Then, in a quintessential story of reconnecting to reading, I moved to a new city at twenty-four. I was lonely and often very sad. I was in a long-distance relationship, I hated my job, I had an undiagnosed disability that sometimes caused me such agonising pain I couldn’t leave the house. It turns out circumstances such as these will push you back to considering novels as your friends. To reading in bed when you can’t do anything else. To imagining yourself in different worlds.

I used to feel stressed about reading all the hot, trendy books, getting caught up in the emphasis publishing puts on newness, but now I’m much more likely to read an older book than one steeped in hype and discourse.

At first this rediscovering of reading was delicious. I read on my way to work, distracting myself from the dread of going into the office. When it felt impossible to see friends or go out in bleak London weather, I had a cozy activity to do at home. I found my own taste, reading a lot of heartbroken free verse poetry by young women, plenty of queer romcoms and what the industry might describe as “contemporary women’s fiction” like Big Little Lies.

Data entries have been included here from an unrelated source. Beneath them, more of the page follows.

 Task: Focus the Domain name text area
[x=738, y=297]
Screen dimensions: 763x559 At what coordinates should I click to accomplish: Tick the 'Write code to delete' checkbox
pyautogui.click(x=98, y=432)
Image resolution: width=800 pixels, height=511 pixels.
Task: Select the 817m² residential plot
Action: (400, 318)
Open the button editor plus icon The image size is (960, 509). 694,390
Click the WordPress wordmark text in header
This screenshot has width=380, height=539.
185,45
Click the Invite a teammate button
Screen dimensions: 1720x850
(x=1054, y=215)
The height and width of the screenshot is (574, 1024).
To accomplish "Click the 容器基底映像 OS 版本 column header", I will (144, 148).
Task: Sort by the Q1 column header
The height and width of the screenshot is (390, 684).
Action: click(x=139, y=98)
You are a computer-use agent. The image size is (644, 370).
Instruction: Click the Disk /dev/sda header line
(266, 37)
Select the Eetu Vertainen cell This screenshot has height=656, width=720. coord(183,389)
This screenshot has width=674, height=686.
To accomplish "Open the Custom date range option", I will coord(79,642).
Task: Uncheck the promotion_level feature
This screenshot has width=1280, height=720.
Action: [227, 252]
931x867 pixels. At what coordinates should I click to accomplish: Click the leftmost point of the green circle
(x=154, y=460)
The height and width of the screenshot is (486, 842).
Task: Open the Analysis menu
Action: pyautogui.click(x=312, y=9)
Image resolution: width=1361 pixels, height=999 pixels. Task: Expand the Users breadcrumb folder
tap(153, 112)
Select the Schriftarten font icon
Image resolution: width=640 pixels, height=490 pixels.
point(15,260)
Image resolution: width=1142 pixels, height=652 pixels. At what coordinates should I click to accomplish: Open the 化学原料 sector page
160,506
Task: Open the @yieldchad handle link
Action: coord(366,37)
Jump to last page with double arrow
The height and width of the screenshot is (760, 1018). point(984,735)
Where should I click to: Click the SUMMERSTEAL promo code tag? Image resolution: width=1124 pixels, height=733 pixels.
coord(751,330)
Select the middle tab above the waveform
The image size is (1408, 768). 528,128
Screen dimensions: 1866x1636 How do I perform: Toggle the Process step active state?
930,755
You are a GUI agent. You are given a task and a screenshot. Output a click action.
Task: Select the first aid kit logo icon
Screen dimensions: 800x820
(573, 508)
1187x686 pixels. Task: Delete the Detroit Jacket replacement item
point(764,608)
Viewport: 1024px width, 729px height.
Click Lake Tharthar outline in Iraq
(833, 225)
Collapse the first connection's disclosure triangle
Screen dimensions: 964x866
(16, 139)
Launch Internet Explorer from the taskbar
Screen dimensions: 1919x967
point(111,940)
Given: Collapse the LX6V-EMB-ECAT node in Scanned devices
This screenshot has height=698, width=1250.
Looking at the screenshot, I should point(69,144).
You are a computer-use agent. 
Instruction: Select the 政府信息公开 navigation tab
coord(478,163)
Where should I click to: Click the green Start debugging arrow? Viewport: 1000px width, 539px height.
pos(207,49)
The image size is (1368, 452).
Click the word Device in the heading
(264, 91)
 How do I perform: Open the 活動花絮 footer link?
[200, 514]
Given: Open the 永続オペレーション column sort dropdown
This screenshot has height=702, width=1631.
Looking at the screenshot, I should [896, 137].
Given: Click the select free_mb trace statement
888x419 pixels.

But after a few months of borrowing from the library, I felt like I was back in a bit of a rut. The book accounts I followed largely recommended the same books (frequently those with the largest marketing budgets), prize lists often had the same titles appearing on their shortlists and most of my friends who were readers had similar taste to me. Having just repaired my relationship with reading—and taking tentative steps with my own writing—I didn’t want to lose it again so soon.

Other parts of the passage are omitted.